PowerPoint: when enough is enough
by Sarah Luna
A few days ago, I was sent an article called “Why We Hate PowerPoints—and how to fix them”. Anyone who has suffered through an awful PowerPoint (high school students and college students in particular) knows the mind-numbing and soporific effects they often produce. Two of my classes give me thrice-weekly proof. What I wasn’t aware of before reading this article was that PowerPoints are being used in the military as part of the decision-making process. Think about that for a second–horribly designed slides and asinine presentations are impacting military decisions.
“Senior officers say the program [PowerPoint] does come in handy when the goal is not imparting information, as in briefings for reporters.” Wow.
PowerPoint destroys thought. I could go into greater detail about why I hate PowerPoint, but this essay sums it up more scathingly than I could.
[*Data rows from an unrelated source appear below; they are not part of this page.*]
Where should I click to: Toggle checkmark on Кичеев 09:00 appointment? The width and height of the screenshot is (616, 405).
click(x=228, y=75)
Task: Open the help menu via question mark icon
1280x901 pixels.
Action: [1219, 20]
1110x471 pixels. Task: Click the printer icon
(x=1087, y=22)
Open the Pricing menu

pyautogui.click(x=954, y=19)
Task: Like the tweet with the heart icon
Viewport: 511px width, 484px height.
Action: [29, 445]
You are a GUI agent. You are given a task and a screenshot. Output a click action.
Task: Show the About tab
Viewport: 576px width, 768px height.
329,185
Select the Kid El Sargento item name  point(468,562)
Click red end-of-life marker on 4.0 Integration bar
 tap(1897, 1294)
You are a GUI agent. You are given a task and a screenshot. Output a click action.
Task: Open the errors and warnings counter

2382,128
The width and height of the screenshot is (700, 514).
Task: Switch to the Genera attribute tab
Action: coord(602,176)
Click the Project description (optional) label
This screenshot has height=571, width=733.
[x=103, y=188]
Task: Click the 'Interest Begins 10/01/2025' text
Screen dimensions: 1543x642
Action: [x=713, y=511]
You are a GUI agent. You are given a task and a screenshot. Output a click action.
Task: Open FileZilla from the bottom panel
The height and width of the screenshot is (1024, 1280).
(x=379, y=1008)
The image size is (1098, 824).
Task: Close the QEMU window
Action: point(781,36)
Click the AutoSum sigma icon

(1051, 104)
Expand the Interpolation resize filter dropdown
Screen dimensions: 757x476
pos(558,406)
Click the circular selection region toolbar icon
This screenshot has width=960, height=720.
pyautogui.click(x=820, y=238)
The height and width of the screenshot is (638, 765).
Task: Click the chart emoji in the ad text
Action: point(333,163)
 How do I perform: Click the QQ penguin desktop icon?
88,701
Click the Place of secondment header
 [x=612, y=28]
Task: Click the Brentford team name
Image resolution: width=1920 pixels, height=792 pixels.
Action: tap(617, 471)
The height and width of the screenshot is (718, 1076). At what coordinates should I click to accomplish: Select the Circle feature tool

Returning to the Times article, the author attempts to give useful advice for those of us faced with an impending presentation. She writes:
Great presenters employ the basic narrative techniques used throughout history to connect with audiences and move them to action and new understanding. The presentations that work are not the ones with the most data or the most elaborate charts and graphs; the winners are those with the most compelling and convincing narratives.
Brilliant. Apparently a good presenter needs to have something important to say. Shouldn’t that be a given? Now how do I fix my PowerPoint?
Unfortunately, that’s all the author thought we needed to be first rate presenters. This is where I step in with my own PowerPoint experience and expertise. Serendipitously, I am in the process of preparing a PowerPoint for my lab meeting this week. As a victim of numerous clipart-ridden, bullet-pointed slides, I refuse to subject any other human to such torture.
So how do you make a ridiculously awesome PowerPoint?
The most important rule ever: Have something to say. The presentation is about you and what you have to say. You should be able to present all of your material without slides. Slides are icing.
Most people don’t get past that crucial step. Most people don’t think about the logical progression of their argument. Or the big picture they’re trying to describe. Or how all of their concepts fit together. They simply type some bullets on some slides and read them verbatim to a glazed-over audience.
But let’s assume the best and say that you have something really valuable to share. You want your PowerPoint to enhance your wonderful message. What do you do?
Eliminate these from your PowerPoints forever*:
- Bullets. No bullets. None. Bullets kill the thought process. You don’t think in bullet points–why would you want to present in them?
- Ready made layouts. These force you to fit your original and unique concepts around general and clichéd formats. Boring.
- Clipart. Seeing clipart in a presentation means it was created in the 90’s and the information is most likely obsolete. Sadly, I watch a clipart-ridden presentation three times a week.
*I have seen great presentations that include these items, but they are the exception, not the rule.
Add these to your PowerPoints:
- White space. Give the eyes room to focus.
- Complete, coherent thoughts. Take the time to craft your concepts.
- Comprehension checks. Add in a recap slide every so often get everyone back on the same page. Sometimes I get so caught up in the details that I forget the presenter’s main argument.
Finally, if you want PowerPoint to be your craft, read about good design. I personally recommend Presentation Zen by Garr Reynolds (and his blog, too). If you have access to the A&M libraries, you can access the entire book free of charge. If not, it’s well worth the $23 on Amazon.
The resources exist for making excellent presentations. Let’s pass them along and start the generation of meaningful information transfer.